Now as she gears up to represent England at the HSBC World Rugby 7s Series in Dubai this week, Ounsley is hoping her success will inspire others with disabilities to follow in her footsteps.
“If you are willing to work hard, anything is possible,” she said.
“Don't be put off taking part in sport, there is always a way around communication issues. It helps to discuss with coaches and teammates early, suggest how they may help you understand.
“I support my communication with lip reading and body language. Rugby requires good communication, but I've always been very upfront with teammates and coaches about what I can and can't do.
“Players tend to support speech with body language and signals so that helps. Being deaf means I am very visual and always looking and scanning for information to support lipreading.”

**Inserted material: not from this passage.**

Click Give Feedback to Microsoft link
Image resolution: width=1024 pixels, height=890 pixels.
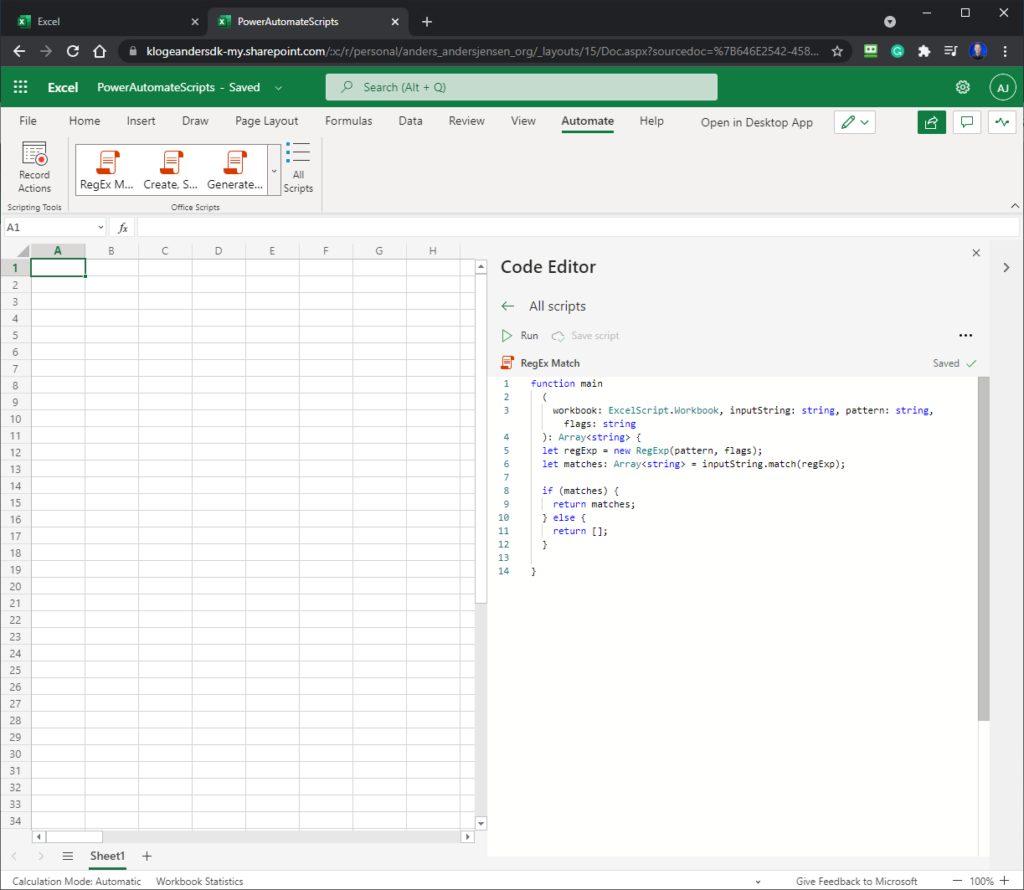click(x=856, y=881)
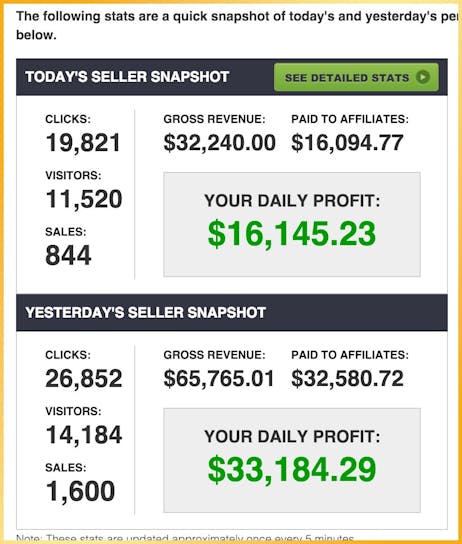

Despite having excelled in physical combat sport and representing Great Britain at the Deaflympics in 2017, there was no better sport for Ounsley than rugby 7s – and that wasn’t just because it’s included in the 2020 Olympic programme.
“Rugby was the natural sport to use all my attributes. It really suits me, and I love the fast-moving physicality of it. I can't imagine anything much more taxing on the body," she added.
I aim to consolidate myself within the team, learn from those around me and ultimately play in the Olympics Games.”
“I was a little nervous entering an elite level professional team with my disability. However, my teammates and support team have been amazingly supportive. They've made me feel welcome and help to overcome any issues. Getting paid to play and travel the world is a dream come true.”
The HSBC World Rugby 7s Series in Dubai takes places between December 5 and 7.